* REQUIREMENTS
Rewrite the data below with every "Given:" swapped for "Goal:", and leave everything else the same.

* RECORDS
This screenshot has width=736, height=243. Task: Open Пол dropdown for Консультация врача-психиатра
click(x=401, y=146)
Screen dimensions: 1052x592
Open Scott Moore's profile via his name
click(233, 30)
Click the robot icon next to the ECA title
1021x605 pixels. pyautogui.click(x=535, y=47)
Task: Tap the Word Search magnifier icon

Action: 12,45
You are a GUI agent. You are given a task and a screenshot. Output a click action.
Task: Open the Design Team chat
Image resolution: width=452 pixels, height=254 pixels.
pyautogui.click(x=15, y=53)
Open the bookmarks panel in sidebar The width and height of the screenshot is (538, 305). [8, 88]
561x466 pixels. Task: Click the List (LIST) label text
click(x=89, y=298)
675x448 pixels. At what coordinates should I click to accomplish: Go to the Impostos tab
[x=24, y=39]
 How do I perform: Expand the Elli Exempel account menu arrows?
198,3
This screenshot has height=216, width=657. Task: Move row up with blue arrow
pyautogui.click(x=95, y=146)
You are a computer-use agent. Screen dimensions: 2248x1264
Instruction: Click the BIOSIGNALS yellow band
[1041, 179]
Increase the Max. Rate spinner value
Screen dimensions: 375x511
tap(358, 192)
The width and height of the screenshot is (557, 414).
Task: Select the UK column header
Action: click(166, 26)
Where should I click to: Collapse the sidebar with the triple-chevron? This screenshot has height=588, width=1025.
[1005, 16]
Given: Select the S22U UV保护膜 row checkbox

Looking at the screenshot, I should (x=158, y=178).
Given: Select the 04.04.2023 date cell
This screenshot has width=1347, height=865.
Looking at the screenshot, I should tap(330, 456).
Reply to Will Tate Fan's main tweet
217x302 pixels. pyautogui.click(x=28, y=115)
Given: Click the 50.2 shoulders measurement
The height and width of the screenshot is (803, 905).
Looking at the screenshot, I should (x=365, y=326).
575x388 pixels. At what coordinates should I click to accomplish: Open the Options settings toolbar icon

* THE OUTPUT
This screenshot has width=736, height=243. Task: Open Пол dropdown for Консультация врача-психиатра
click(x=401, y=146)
Screen dimensions: 1052x592
Open Scott Moore's profile via his name
click(233, 30)
Click the robot icon next to the ECA title
1021x605 pixels. pyautogui.click(x=535, y=47)
Task: Tap the Word Search magnifier icon

Action: 12,45
You are a GUI agent. You are given a task and a screenshot. Output a click action.
Task: Open the Design Team chat
Image resolution: width=452 pixels, height=254 pixels.
pyautogui.click(x=15, y=53)
Open the bookmarks panel in sidebar The width and height of the screenshot is (538, 305). [8, 88]
561x466 pixels. Task: Click the List (LIST) label text
click(x=89, y=298)
675x448 pixels. At what coordinates should I click to accomplish: Go to the Impostos tab
[x=24, y=39]
 How do I perform: Expand the Elli Exempel account menu arrows?
198,3
This screenshot has height=216, width=657. Task: Move row up with blue arrow
pyautogui.click(x=95, y=146)
You are a computer-use agent. Screen dimensions: 2248x1264
Instruction: Click the BIOSIGNALS yellow band
[1041, 179]
Increase the Max. Rate spinner value
Screen dimensions: 375x511
tap(358, 192)
The width and height of the screenshot is (557, 414).
Task: Select the UK column header
Action: click(166, 26)
Where should I click to: Collapse the sidebar with the triple-chevron? This screenshot has height=588, width=1025.
[1005, 16]
Goal: Select the S22U UV保护膜 row checkbox

Looking at the screenshot, I should (x=158, y=178).
Goal: Select the 04.04.2023 date cell
This screenshot has width=1347, height=865.
Looking at the screenshot, I should tap(330, 456).
Reply to Will Tate Fan's main tweet
217x302 pixels. pyautogui.click(x=28, y=115)
Goal: Click the 50.2 shoulders measurement
The height and width of the screenshot is (803, 905).
Looking at the screenshot, I should (x=365, y=326).
575x388 pixels. At what coordinates should I click to accomplish: Open the Options settings toolbar icon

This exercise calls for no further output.